We were about to embark on an 8 mile bike ride through wine country. There were two stops along way, one in the middle of the ride at the Robert Young winery and one at the end of the ride at Mosaic. At the second winery and end of the bike portion of the adventure, they would supply a gourmet lunch for us to eat. After we were fed it was time to drive to the river and hop into kayaks. We were to paddle the double kayaks down the river for a couple of hours, or however long it took while stopping along the way.

Ken and Jesse told us that if we wanted to purchase wine at either vinyard, Jesse was following along in the van and would be more than happy to transport anything we bought. How perfect!

With big grins on our faces we rode our bikes along the country roads and stopped to taste the grapes along the way. Ken was our guide for this portion of the trip and he knew a lot about the area and the wines that were produced by the grapes we were tasting. Personal attention, large pours and a great education on the winery and it's history were what I loved about Robert Young.





The man behind the counter, Bruce, was a wonderful host. He told us all about the family history and how this was the first winery in the area. How UC Davis approached Robert Young because their studies showed that the soil would be perfect for growing grapes similar to the region in France. He took us into the cellar cave to show us the barrels of wine which produce a shocking 24.6 cases per barrel. There wine was delicious to boot so we had to buy a bottle!

I encourage you to read the history and more on their website. It was a fascinating story.

After the tour we rode our bikes to the next winery, Mosaic, and final biking destination. This was your more traditional winery, not as home grown feeling and definitely didn't have the history lesson that the first winery provided. Both people who poured for us were extremely nice and our experience was enjoyable. I enjoyed the wine from the first vineyard more than the second but it was all good. I mean come on, wine at 11am on a Saturday with nowhere to be but with my husband and our good friends!! No complaints here!










After we finished tasting the Mosaic wines we headed outside to the picnic tables for our lunch. It was unbelievable. The spread was beautiful to look at and all of the foods were made locally and oh so delicious. We thoroughly enjoyed everything including the presentation.




Next was to change into our suits for the kayaking portion of the trip. We brought along some water and juice and of course a bottle of wine to enjoy while on the river.

Ken said goodbye for now and Jesse gave us our lesson on how to paddle down the river. We launched into the water and away we went. It was only a class 1+ river but perfect for the day. It was beautiful and the weather was perfect. Not too hot and blue sky's with scattered white clouds. We stopped a couple of times along the journey to sit in the sun, take a swim and enjoy a glass of wine. It was...amazing.











Jesse was a really fun guide.

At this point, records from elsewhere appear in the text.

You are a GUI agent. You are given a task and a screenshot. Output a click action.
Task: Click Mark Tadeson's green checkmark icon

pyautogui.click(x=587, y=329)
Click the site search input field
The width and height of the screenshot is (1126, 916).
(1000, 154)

He has been leading groups for a few years and even though the conversation switched to politics at one point, we all stayed calm and nice with one another. ;-)

At this point I had to remind myself that when we left the water there was still more to come....dinner! Once we reached the end of the river portion, we said our goodbyes to Ken and Jesse and changed into our dinner attire. I had no idea where we were going and when we arrived, I was blown away. We ate at The Farm restaurant at the Carneros Inn and if you haven't been there and are in the area it's a MUST!




It was one of the most beautiful locations I've been to. Outside couches and seating around a glass enclosed, rock table fire pit with curtains hanging all around. Seating both inside and outside the restaurant and all beautiful. The menu was horrible because EVERYTHING looked good.





I have to say that it was an incredible day. It was so much fun to be on an adventure with Matt. It had been a while and we have so much fun together. To hear him so happy and excited while kayaking was really cool. He loved being outside, with me and our friends enjoying life. It was a great day. One of the best.

Thank you Matt and Garrett for putting together such a fabulous day. I know that Tanya and I will remember it always.

Matt, thank you for such a wonderful and thoughtful gift. I love you!!